Heart disease - prevention and treatment
Cardiovascular diseases is the biggest killer in the UK. Dr Chris Browne looks at its prevention and treatment.
Reducing the risks will help the prevention of many illnesses. For otherwise healthy people this is particularly true for cardiovascular disease.
Changes to your lifestyle can reduce the risk of developing cardiovascular disease:
- Stopping smoking;
- Controlling high blood pressure;
- Reducing your cholesterol level;
- Being physically active;
- Achieving and maintaining a healthy weight;
- Controlling your blood glucose if you have diabetes;
- Eating a healthy, balanced diet;
- Drinking moderate amounts of alcohol.
There are a number of effective drugs to treat heart conditions and research has made great progress in recent years. If you have been prescribed medication, make sure you know what you are taking, why you are taking it, how to take it and what effects it will have.
There might be several different medications that treat your heart condition, but not all will be right for you. Your doctor will choose the one that is most likely to be effective for your condition and which is most suitable and safe for you.

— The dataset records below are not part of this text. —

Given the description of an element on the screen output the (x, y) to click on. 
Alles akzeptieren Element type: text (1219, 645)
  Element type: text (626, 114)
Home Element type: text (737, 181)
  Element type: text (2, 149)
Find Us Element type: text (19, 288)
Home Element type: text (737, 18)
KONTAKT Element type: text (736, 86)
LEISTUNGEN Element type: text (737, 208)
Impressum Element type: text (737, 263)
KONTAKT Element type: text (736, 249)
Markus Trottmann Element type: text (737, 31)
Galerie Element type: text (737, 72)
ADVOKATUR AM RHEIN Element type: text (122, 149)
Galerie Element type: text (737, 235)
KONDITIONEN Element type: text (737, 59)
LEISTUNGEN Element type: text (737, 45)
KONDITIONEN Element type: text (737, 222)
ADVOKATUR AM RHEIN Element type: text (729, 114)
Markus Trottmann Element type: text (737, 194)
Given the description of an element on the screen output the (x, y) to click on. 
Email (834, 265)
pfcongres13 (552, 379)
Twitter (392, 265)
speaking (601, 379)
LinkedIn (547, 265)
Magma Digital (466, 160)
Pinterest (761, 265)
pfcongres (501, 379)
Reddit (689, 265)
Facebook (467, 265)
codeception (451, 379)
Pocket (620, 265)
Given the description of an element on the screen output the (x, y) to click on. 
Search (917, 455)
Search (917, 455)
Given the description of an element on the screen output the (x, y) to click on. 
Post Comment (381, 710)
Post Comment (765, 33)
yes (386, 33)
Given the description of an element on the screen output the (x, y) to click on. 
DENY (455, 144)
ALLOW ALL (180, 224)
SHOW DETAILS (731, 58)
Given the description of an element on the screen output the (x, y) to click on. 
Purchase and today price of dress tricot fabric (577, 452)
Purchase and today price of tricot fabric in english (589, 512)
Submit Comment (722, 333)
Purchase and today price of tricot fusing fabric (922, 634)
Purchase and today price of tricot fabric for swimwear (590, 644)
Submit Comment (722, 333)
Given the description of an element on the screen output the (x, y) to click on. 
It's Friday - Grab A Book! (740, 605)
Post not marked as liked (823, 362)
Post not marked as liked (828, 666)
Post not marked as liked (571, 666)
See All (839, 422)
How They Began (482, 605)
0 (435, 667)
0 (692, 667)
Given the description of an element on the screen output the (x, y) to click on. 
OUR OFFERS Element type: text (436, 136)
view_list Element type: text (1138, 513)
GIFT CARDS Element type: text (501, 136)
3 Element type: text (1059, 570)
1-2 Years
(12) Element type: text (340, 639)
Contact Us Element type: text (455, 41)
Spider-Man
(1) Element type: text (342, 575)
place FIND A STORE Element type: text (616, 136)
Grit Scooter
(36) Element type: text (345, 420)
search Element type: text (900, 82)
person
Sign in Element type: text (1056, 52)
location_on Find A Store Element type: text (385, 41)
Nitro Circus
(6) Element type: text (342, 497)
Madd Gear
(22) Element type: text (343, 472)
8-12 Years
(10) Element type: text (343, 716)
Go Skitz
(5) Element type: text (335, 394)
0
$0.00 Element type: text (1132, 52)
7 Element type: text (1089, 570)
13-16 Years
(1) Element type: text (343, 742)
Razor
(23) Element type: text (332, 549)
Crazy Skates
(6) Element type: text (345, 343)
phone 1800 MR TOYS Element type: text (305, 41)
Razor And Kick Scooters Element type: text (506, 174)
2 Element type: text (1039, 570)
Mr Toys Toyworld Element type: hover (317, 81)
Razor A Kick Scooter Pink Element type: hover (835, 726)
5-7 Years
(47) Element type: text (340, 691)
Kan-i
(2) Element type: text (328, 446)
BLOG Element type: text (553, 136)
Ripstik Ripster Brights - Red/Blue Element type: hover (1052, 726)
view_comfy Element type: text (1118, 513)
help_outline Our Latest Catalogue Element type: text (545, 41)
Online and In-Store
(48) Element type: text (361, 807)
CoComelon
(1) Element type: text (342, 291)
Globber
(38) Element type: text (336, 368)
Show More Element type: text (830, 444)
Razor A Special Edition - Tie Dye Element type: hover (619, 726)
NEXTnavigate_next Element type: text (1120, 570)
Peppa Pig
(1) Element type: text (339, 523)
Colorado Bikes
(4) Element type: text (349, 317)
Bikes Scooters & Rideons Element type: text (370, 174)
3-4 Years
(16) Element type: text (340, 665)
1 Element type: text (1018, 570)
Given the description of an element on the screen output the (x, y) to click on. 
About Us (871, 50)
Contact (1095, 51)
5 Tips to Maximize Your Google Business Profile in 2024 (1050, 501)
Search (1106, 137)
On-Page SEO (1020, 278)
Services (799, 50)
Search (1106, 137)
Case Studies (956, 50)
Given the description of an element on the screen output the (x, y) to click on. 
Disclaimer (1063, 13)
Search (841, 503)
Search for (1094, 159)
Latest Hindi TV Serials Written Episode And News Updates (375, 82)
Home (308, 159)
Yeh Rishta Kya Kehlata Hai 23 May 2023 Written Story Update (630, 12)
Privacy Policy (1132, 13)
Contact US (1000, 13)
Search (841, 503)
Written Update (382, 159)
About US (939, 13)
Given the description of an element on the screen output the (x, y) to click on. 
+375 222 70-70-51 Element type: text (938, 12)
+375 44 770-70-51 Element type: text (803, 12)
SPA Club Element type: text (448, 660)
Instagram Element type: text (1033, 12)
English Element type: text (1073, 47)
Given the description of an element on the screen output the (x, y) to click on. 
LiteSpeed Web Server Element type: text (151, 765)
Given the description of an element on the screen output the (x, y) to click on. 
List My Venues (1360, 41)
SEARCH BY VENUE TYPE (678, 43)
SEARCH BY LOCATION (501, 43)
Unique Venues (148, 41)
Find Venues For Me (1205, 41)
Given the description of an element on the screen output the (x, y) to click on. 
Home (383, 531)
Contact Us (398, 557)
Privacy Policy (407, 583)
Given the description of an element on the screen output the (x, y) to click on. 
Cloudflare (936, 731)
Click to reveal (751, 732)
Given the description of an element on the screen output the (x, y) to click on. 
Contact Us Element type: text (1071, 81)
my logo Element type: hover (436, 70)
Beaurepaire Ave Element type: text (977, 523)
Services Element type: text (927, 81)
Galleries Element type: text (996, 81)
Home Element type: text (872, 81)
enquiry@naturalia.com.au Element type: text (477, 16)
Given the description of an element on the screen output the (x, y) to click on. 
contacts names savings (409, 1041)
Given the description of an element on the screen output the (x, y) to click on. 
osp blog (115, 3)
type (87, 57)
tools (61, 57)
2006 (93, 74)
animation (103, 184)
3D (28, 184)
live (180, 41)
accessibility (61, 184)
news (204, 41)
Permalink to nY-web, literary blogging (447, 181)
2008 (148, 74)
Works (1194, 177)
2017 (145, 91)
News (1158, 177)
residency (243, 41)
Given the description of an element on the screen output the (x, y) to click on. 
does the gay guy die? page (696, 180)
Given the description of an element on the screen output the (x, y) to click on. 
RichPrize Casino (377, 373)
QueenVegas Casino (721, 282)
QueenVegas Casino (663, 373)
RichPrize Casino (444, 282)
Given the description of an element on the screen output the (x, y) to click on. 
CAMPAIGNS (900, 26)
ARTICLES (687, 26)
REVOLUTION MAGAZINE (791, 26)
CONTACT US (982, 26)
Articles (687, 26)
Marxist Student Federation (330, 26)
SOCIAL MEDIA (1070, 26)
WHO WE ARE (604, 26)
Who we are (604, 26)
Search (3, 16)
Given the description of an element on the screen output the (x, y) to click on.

People respond to drugs differently and if a particular medication doesn't suit you, your doctor will prescribe another.
The same drug may have several different names - each has an 'official name' (the generic name) but it may be prescribed under one or more trade names, or proprietary names - those given to it by its manufacturer.
Occasionally, two drugs are combined in one tablet and will have a single trade name.
What heart medicines do
Most drugs given to treat heart disease change how the heart or circulatory system work. Some control high blood pressure or help lower cholesterol, some treat more than one condition.
Most drugs need to be taken once or twice a day.
Some drugs need to be taken when a symptom occurs, like angina.
It can be dangerous to stop taking your medication without medical advice, so speak to your doctor before you stop taking any medication.
Medications used to treat heart conditions are very safe; dangerous side effects are rare. But all drugs have possible side effects, so tell your doctor if you develop any new symptoms.
Your pharmacist can tell you more about your medication, and the information leaflet in your medication's packaging will list all the possible side effects.
In this case, 'alternative medicines' are defined as any supplement, remedy or herbal preparation that has not been prescribed by your doctor.
Alternative medicines shouldn't be used as substitutes for conventional drugs because most have not undergone rigorous research trials to establish how safe or effective they are. They can change the way the medicine your doctor has prescribed works, so check with your doctor before taking an alternative medicine.